The basis for this came from some calculations about population growth, and decline, from a group led by the University of Washington, in Seattle, and was published last week in The Lancet. The population projections are interesting because they suggest that the world tops out at a peak of around 9.7 billion in 2064 and will be down to 8.8bn by 2100. That is a lot lower than the projections by the United Nations, which last year was predicting a peak at around 11 billion in 2100. We don’t yet have the 2020 revision of the UN study.

I don’t think it is worth having an argument about which set of calculations is likely to be more right, though obviously lower numbers of human beings would put less of a burden on the planet. The UN has a mass of experience doing these statistics, and its mid-point estimates have been pretty accurate over the past 30 or so years. But these new calculations do take on board the collapse of fertility in China, which is dramatic, and need to be viewed seriously.

From a British perspective, there is an interesting outcome: the UK becomes the most populous country in Europe, passing Germany on the way down. From an Indian viewpoint, these numbers confirm that the country passes China to become and remain the most populous in the world for the foreseeable future.
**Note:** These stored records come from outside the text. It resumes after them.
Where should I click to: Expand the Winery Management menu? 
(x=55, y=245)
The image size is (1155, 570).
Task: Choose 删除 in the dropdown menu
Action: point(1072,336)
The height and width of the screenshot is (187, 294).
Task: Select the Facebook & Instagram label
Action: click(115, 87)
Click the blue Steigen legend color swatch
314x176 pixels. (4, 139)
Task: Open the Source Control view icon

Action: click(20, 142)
If you are looking at these numbers from Africa, the stand-out story is the rise of Nigeria to become the world’s second most populous country, ahead of China, with nearly 800 million people.
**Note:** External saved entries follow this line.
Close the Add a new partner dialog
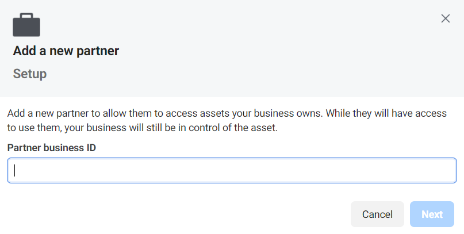 (x=446, y=18)
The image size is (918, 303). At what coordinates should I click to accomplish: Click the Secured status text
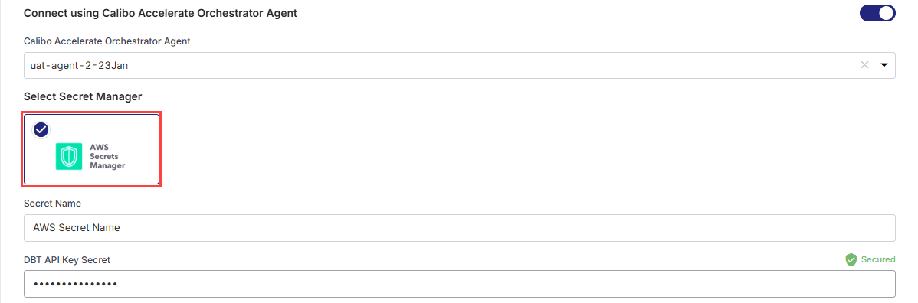878,259
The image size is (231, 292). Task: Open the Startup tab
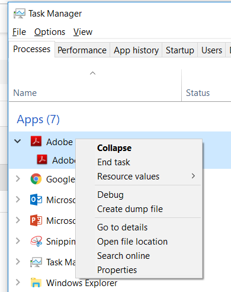[x=180, y=50]
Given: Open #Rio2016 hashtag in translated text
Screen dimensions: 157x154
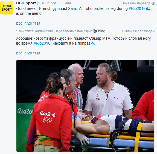Looking at the screenshot, I should pos(42,43).
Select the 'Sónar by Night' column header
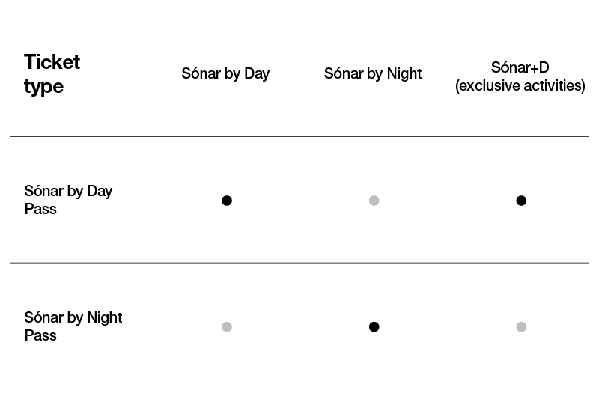Image resolution: width=599 pixels, height=399 pixels. 373,73
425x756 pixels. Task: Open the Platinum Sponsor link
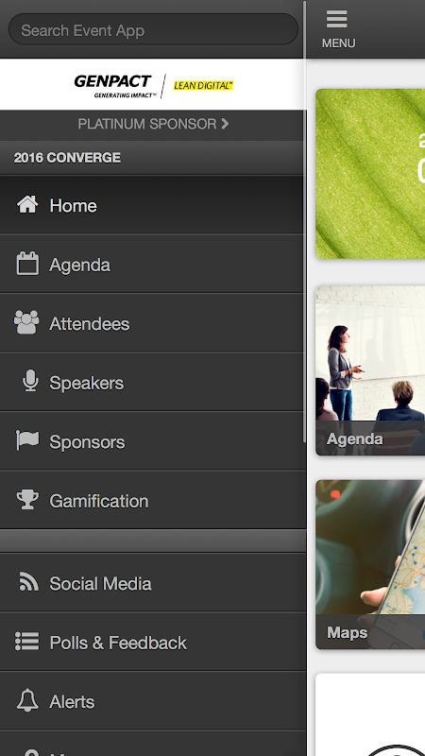click(x=153, y=125)
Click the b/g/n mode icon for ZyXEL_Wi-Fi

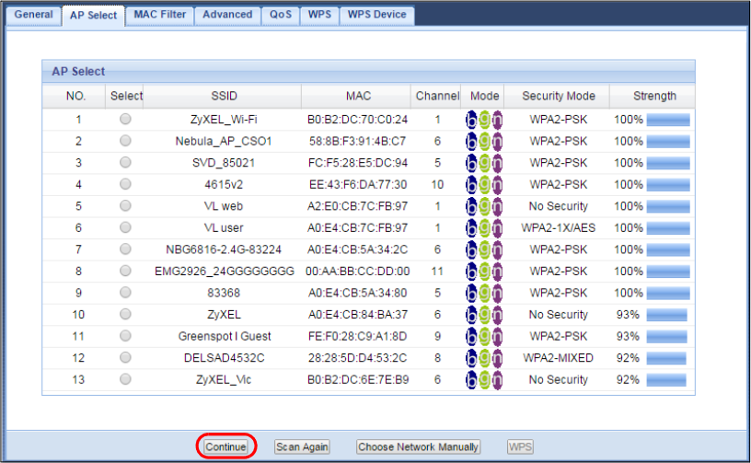484,120
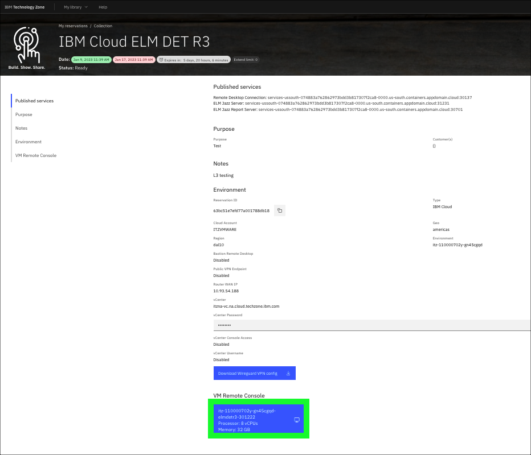Open the Collection breadcrumb link

click(103, 26)
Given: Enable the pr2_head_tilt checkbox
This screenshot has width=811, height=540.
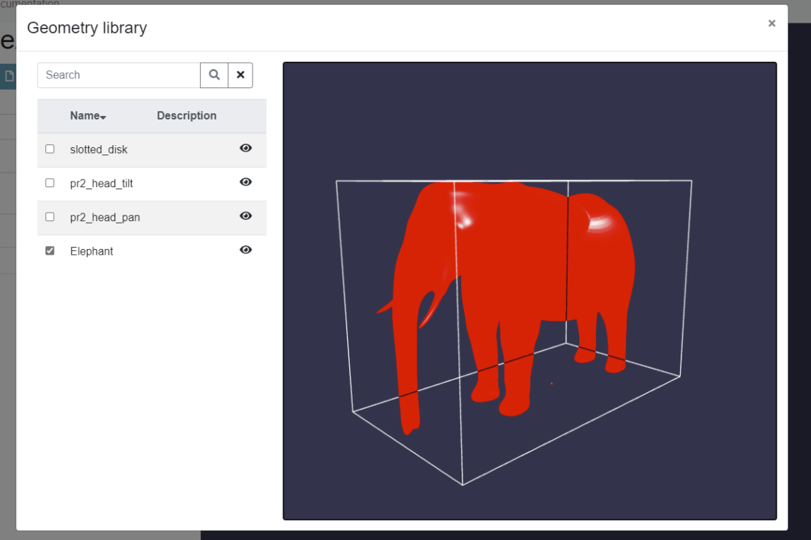Looking at the screenshot, I should click(x=49, y=182).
From a global perspective, however, the big story is the US/China tussle. The researchers add some estimates for GDP per head for the various nations, to give a global pecking order of the size of their economies. Allowing for this, China does pass the US in 2035, but the US then regains pole position in 2098.
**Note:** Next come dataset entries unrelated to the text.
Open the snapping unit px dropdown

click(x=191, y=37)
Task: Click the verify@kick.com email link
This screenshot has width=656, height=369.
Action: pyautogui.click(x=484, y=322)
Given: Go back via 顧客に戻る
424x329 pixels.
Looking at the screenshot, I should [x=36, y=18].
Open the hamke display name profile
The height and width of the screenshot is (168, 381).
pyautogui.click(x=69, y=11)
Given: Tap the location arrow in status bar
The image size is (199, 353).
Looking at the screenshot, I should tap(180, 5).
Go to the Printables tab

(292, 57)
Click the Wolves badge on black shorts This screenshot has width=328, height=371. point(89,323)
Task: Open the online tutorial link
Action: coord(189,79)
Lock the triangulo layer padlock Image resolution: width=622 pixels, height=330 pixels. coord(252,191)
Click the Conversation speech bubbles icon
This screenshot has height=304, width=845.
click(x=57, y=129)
Now, a health warning: these are the results of economic models. What you get out depends on the numbers you put in and the assumptions you make about a string of variables, including fertility, mortality, migration, productivity, labour participation rates, age of retirement and so on. Even if you get populations right, which you won’t, you can’t predict productivity or labour participation. But the idea that China does pass the US but the US then pulls ahead of China seems to me to be extremely plausible, indeed almost certain.

Indeed, a quick back-of-an-envelope calculation suggests that China passing the US may come as early as 2030; the US will re-pass China in the 2060s. So China’s position as number one will last only about 30 years, not the 60 years the Washington University numbers suggest.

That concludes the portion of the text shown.